-- BEGIN Text shown --

The Daily Agenda for Sunday, June 22
June 22nd, 2014
Pride Celebrations Today: Barcelona, Spain; Biarritz, France; Chicago, IL; Denver, CO; Durango, CO; Edinburgh, UK; Ft. Myers, FL; Houston, TX; Huntsville, AL; Iowa City, IA; Juneau, AK; Knoxville, TN; Lander, WY; Napa, CA; New Orleans, LA; Oklahoma City, OK; Olympia, WA; Oslo, Norway (Europride); Portland, ME; Sardinia, Italy; Saskatoon, SK; Shanghai, China; Toronto, ON (WorldPride);Wuppertal, Germany.
TODAY’S AGENDA is brought to you by:
Before the rainbow flag became the ubiquitous symbol for the LGBT community, the greek letter Lambda (λ) was the common symbol to identify all things gay. One writer of the day explained the significance:
Lambda is commonly known as the eleventh lower case letter of the Greek alphabet. Originally the letter was a picture symbol for the scales, the figure of justice. In time, the Lambda became more abstract in the resemblance to the scales of justice. It is represented as a concept of qualities if balance. Greeks believed that balance was a reconciliation between two opposites and as such was not a stable state, but one needing continuous adjustment.
Ancient Spartans wore their Lambda asa symbol of their unity. Many times it was worn as a logo on their shields as it signified the special balance which they felt must exist between an individual and the state. They believed that the demands of society should never interfere with each person’s right to be totally free and independent. Each Spartan recognized that only in a common bond could they hope to preserve their existence as a free and equal people. As Rome rose to power, the Lambda was borrowed since it’s overall shape was suggestive of a flame. It was used as a symbol for “Lampas”; their latin word for torch.

-- END Text shown --
-- BEGIN Records --

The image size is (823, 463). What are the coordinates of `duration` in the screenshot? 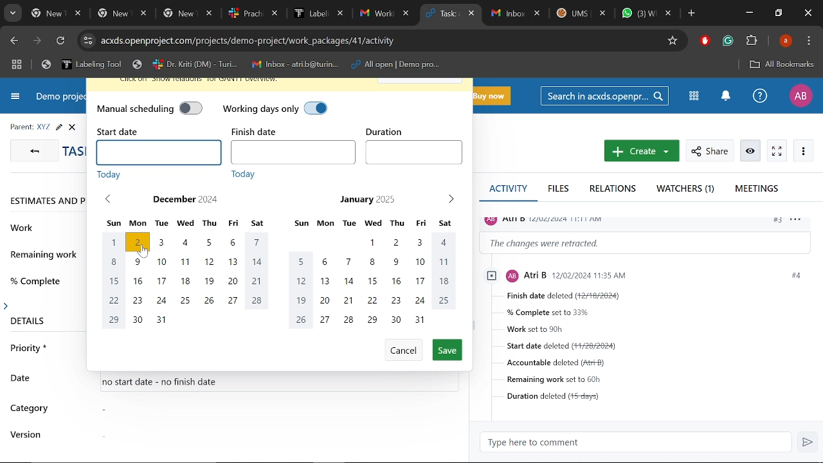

-- END Records --
-- BEGIN Records --

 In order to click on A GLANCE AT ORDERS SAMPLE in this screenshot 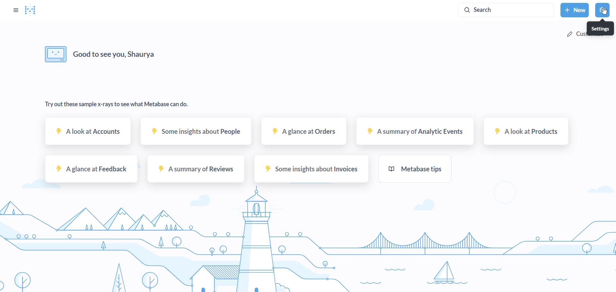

-- END Records --

Problem description
Answer these from the Daily Agenda text above.
(a) Which city's Pride celebration is marked as WorldPride?
(b) Which letter of the Greek alphabet is Lambda commonly known as?
(c) What Latin word for torch was the Lambda used to symbolize?

Correct result
(a) Toronto, ON
(b) The eleventh lower case letter
(c) Lampas